It’s a plot! Trump accuses USA of jailing gold trader to impose trade sanctions

The Turkish Deputy Prime Minister Bekir Bozdag said the case against the trader, Reza Zarrab, who is accused of evading US sanctions on Iran was an “indisputable plot against Turkey” and it had no legal basis.

Speaking at the opening of the Justice and Development Party’s new office, the leader Bulent Turan said: “I would like to underline this, the man did exports.

He said: “A third country can’t interfere in trade between two countries.”

The Deputy Prime Minister said Mr Zarrab may have been threatened with retributions to sign off accusations. 

And the Zarrab case is the latest dispute between Ankara and Washington, who disagree over US support for Kurdish fighters in Syria. 

He is described by the US authorities as well-connected to senior members of the Turkish government. 

Mr Bozdag said: “They want to impose certain sanctions on Turkey through the Zarrab case, but the trade between Iran and Turkey is in line with our laws and international laws.

Zarrab and eight other people, including executives of Turkish state-owned Halkbank, have been charged with engaging in transactions worth hundreds of millions of dollars for Iran’s government and Iranian entities rom 2010 to 2015 in a scheme to evade US sanctions. 

They have denied the charges against them and the Turkish Government said the defendants acted within Turkish and international law. 

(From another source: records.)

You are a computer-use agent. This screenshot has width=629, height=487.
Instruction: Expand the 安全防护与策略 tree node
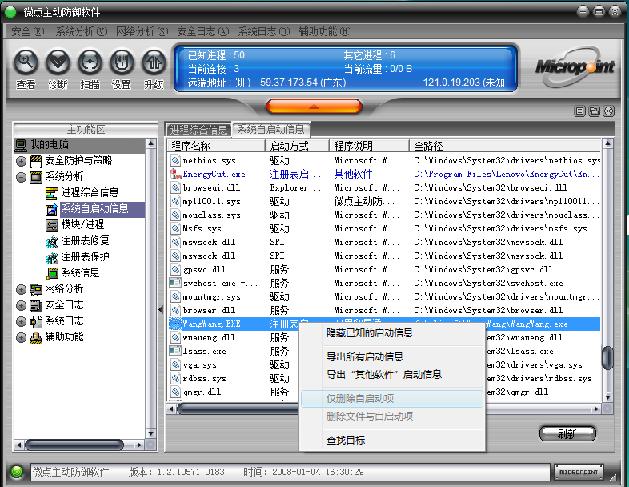21,161
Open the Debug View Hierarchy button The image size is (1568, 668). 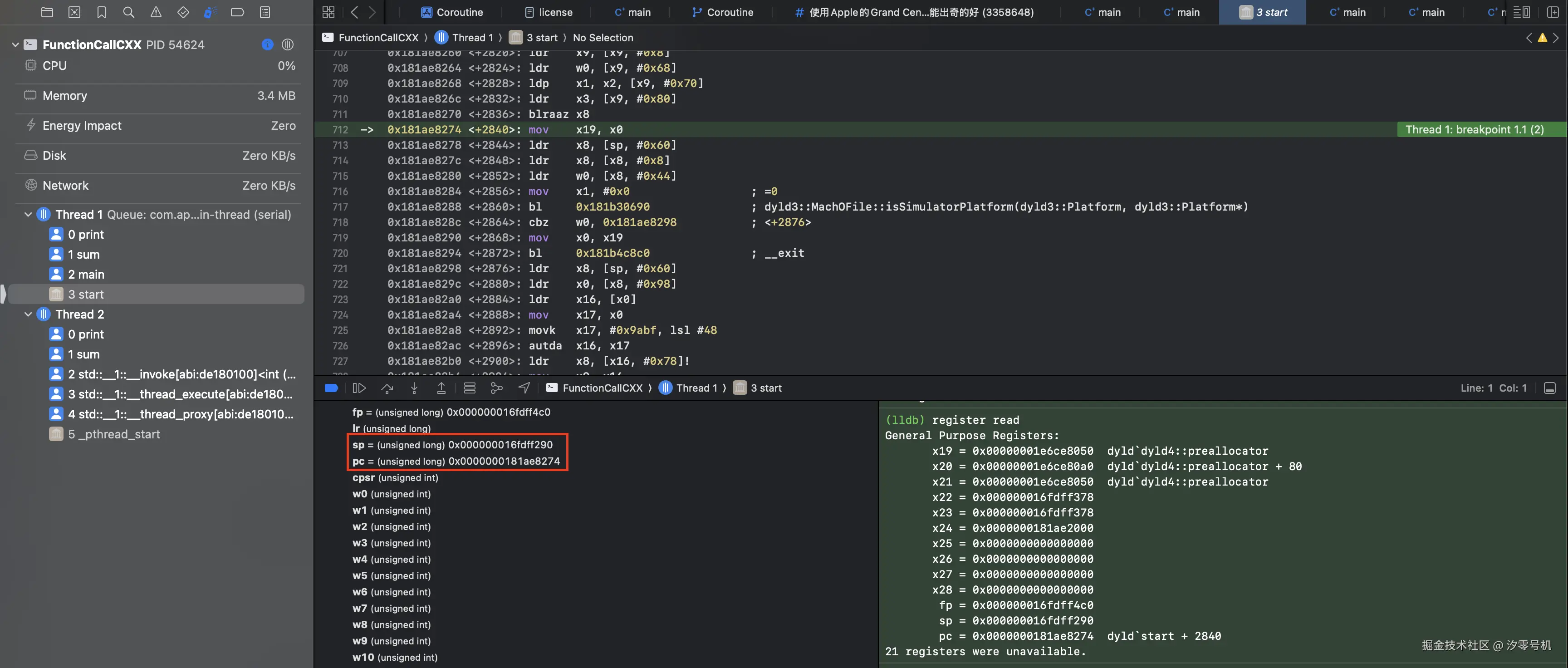[469, 388]
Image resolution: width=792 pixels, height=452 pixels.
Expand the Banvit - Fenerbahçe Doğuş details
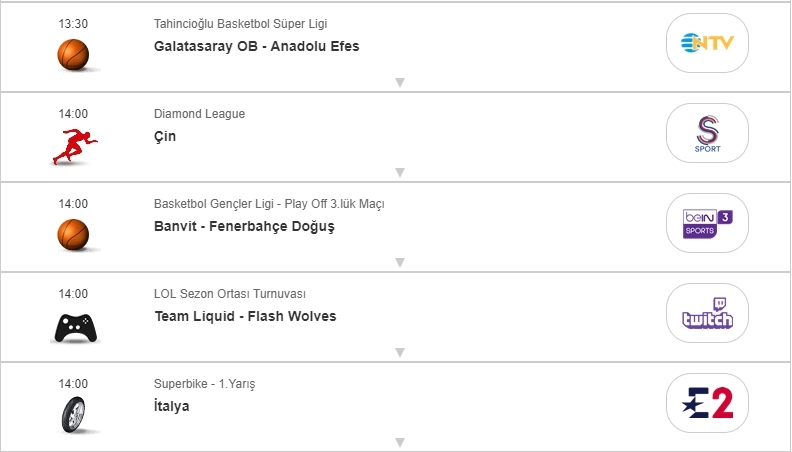point(399,263)
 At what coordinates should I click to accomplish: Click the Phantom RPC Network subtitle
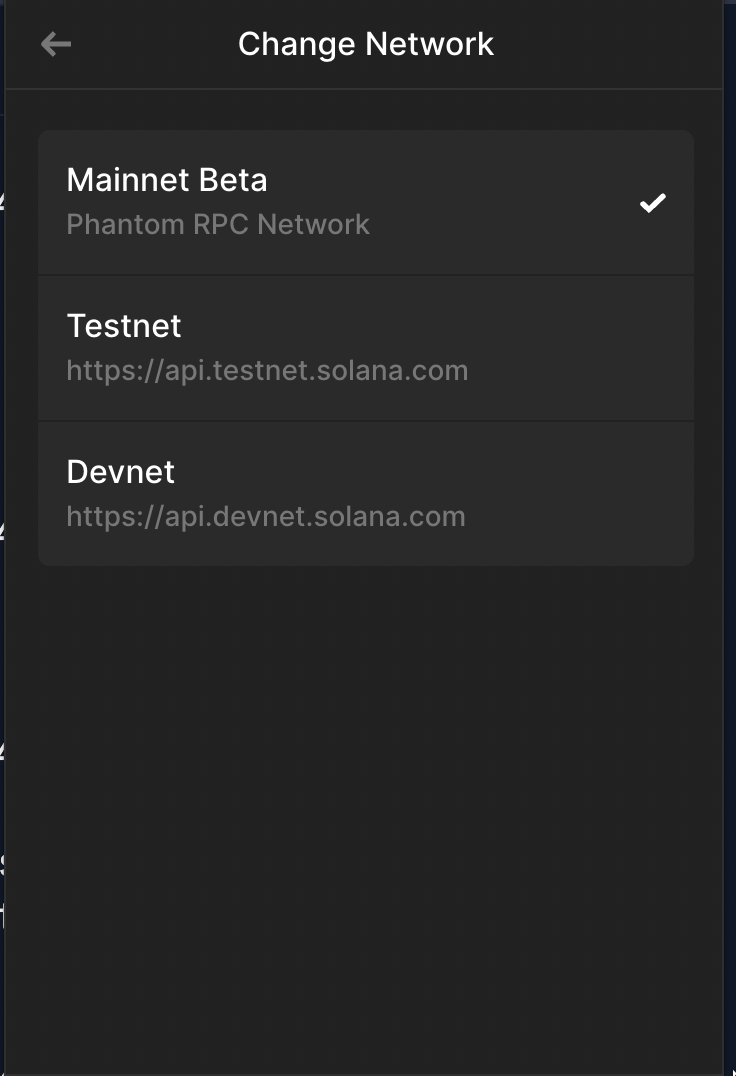coord(218,224)
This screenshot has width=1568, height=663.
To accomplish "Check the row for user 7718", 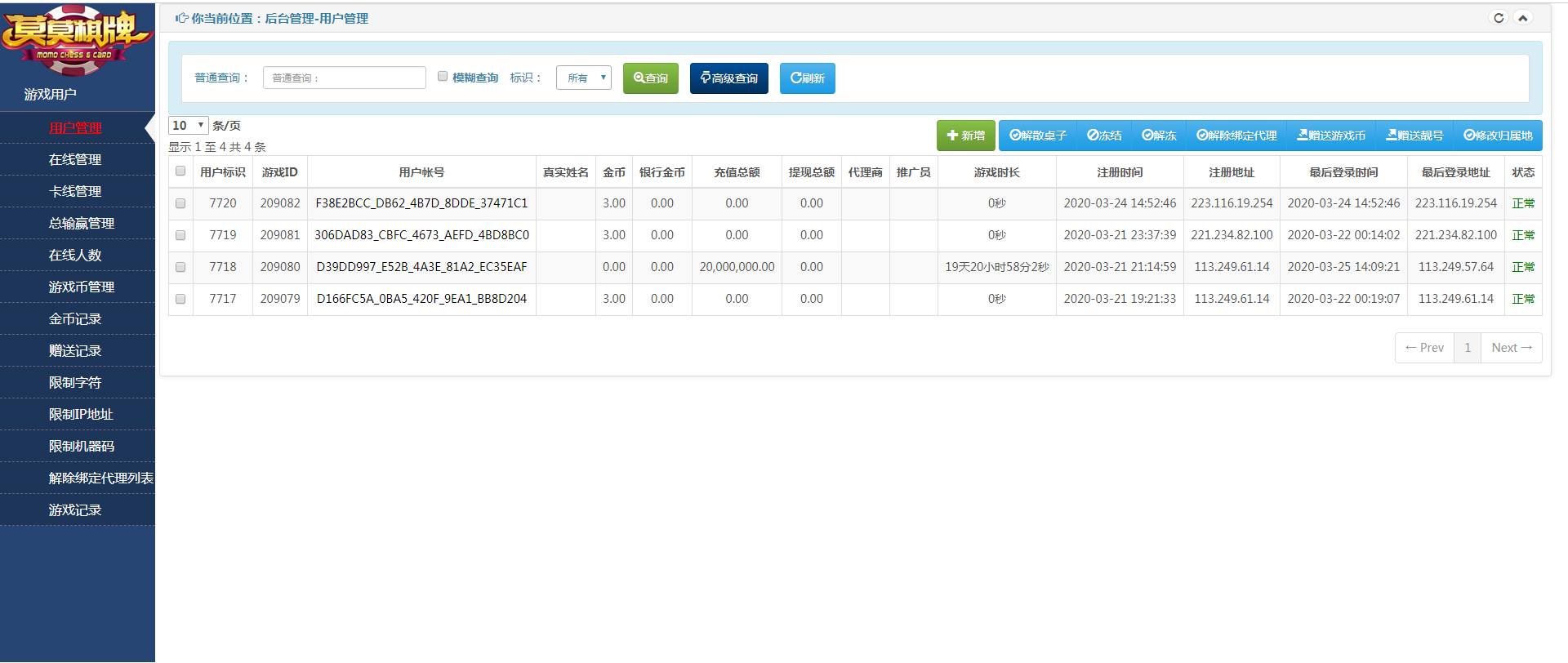I will coord(180,267).

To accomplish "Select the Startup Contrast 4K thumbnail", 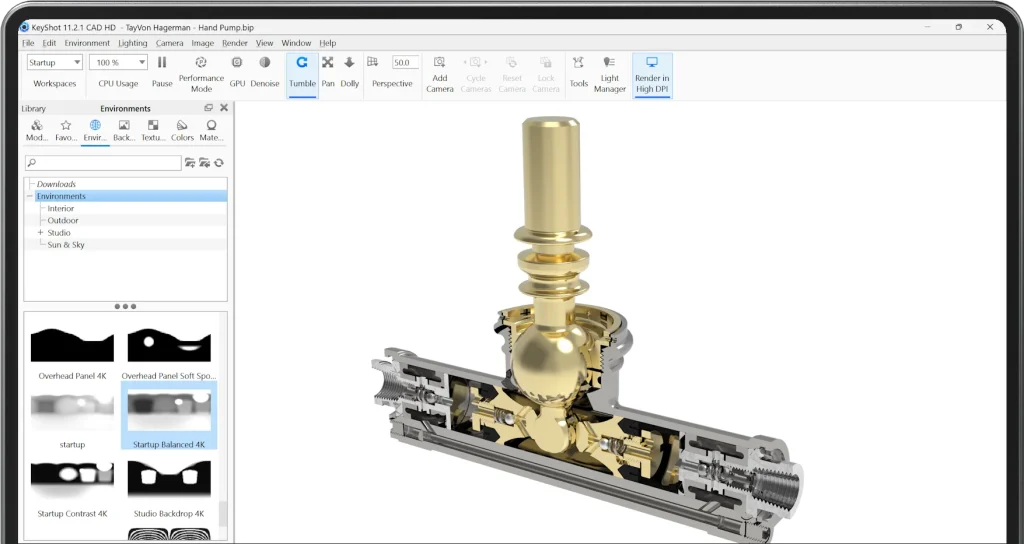I will 72,483.
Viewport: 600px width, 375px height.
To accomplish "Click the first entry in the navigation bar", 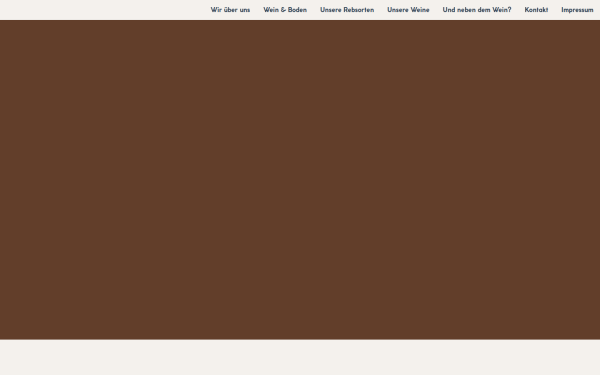I will coord(230,10).
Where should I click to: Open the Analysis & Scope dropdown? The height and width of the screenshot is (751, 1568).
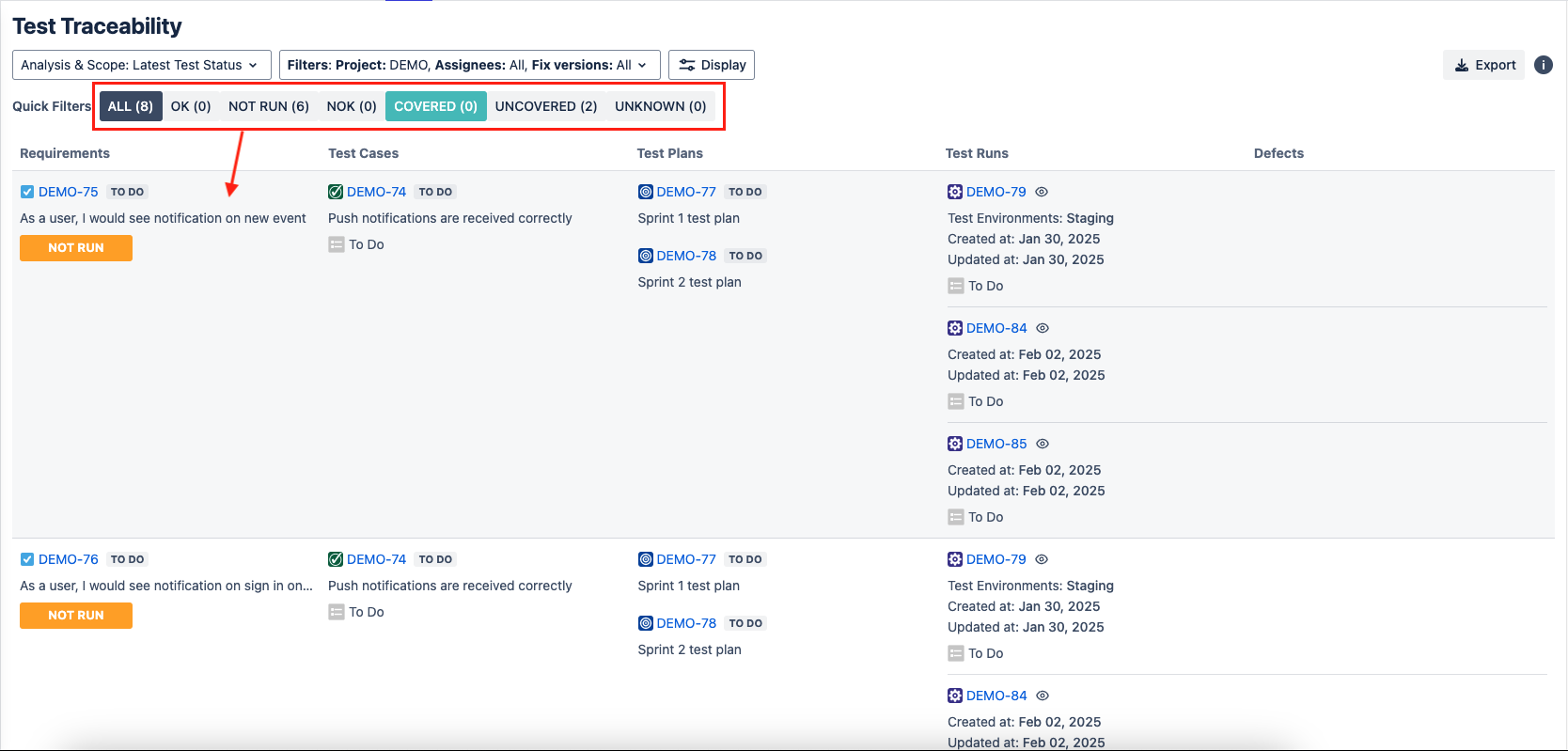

The Turkish government has previously said the case is politically motivated and could have been instigated by supporters of the US-based Muslim cleric Fethullan Gulen.

US Attorney Kim Joon said: “Needless to say, those claims are ridiculous.

“They’re not Gulenists.”

Turkey blames Gulen’s network for last year’s failed military coup against President Teyyip Erdogan which saw more than 240 people killed. 

Zarrab was arrested by the FBI in Miami in the US on March 19, 2016 and accused him of bank fraud, money laundering and helping the Iranian government evade the US economic sanctions on Iran to hinder its nuclear-weapons program.